━━━━━ PASSAGE SHOWN

# Merge Intervals Problem

## Problem

Given a two dimensional array `intervals`

where every element `intervals[i] = [starti, endi]`

, our task is to merge all overlapping intervals and return an array of non-overlapping intervals that cover all the intervals in the input.

Below are some of the examples:

Input: [[2,4],[8,10],[1,5],[0,7]]Output: [[0,7],[8,10]]Explanation: [0,7] covers [1,5] and [2,4].Input: [[1,3],[2,6]]Output: [[1,6]]Explanation: [1,3] and [2,6] overlap so it is merged into [1,6].Input: [[1,4],[4,5]]Output: [[1,5]]Explanation: [1,4] and [4,5] are considered to overlap so it is merged into [1,5].

This tutorial will show you some algorithms that can be used to solve this problem.

━━━━━━━━━━
━━━━━ DATA EXTRACT

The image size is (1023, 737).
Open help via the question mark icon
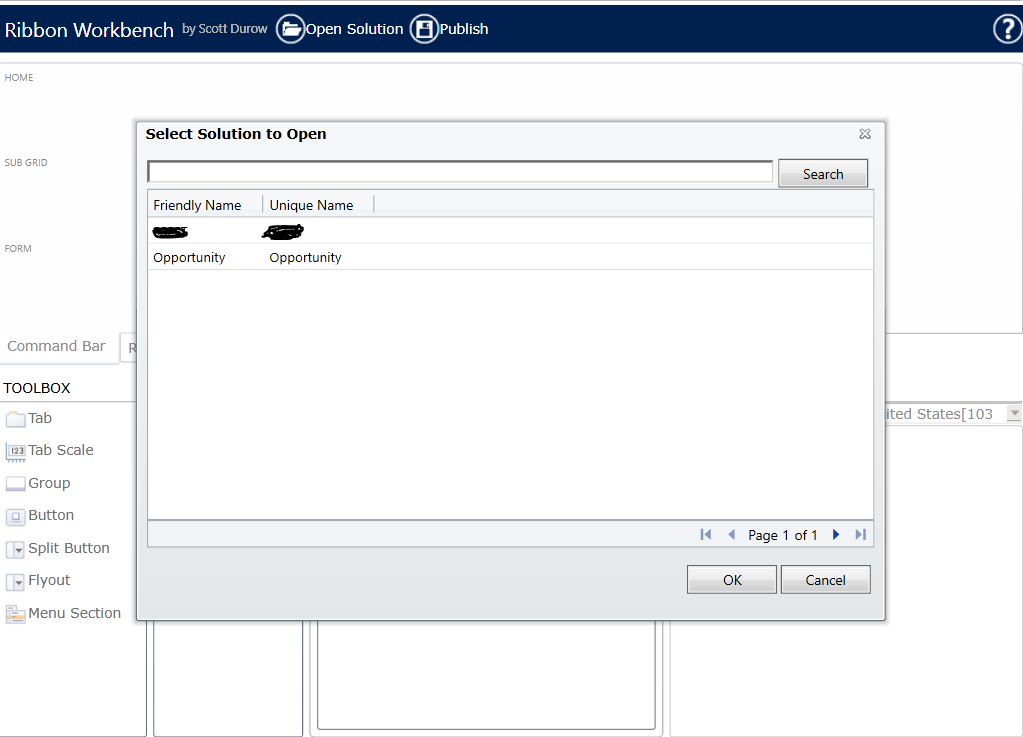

━━━━━━━━━━

=== THE TASK ===
Write out verbatim the part of the merge intervals problem starting with "# Merge Intervals" and going on through "in the input.".

=== WRITTEN REPLY ===
# Merge Intervals Problem

## Problem

Given a two dimensional array `intervals`

where every element `intervals[i] = [starti, endi]`

, our task is to merge all overlapping intervals and return an array of non-overlapping intervals that cover all the intervals in the input.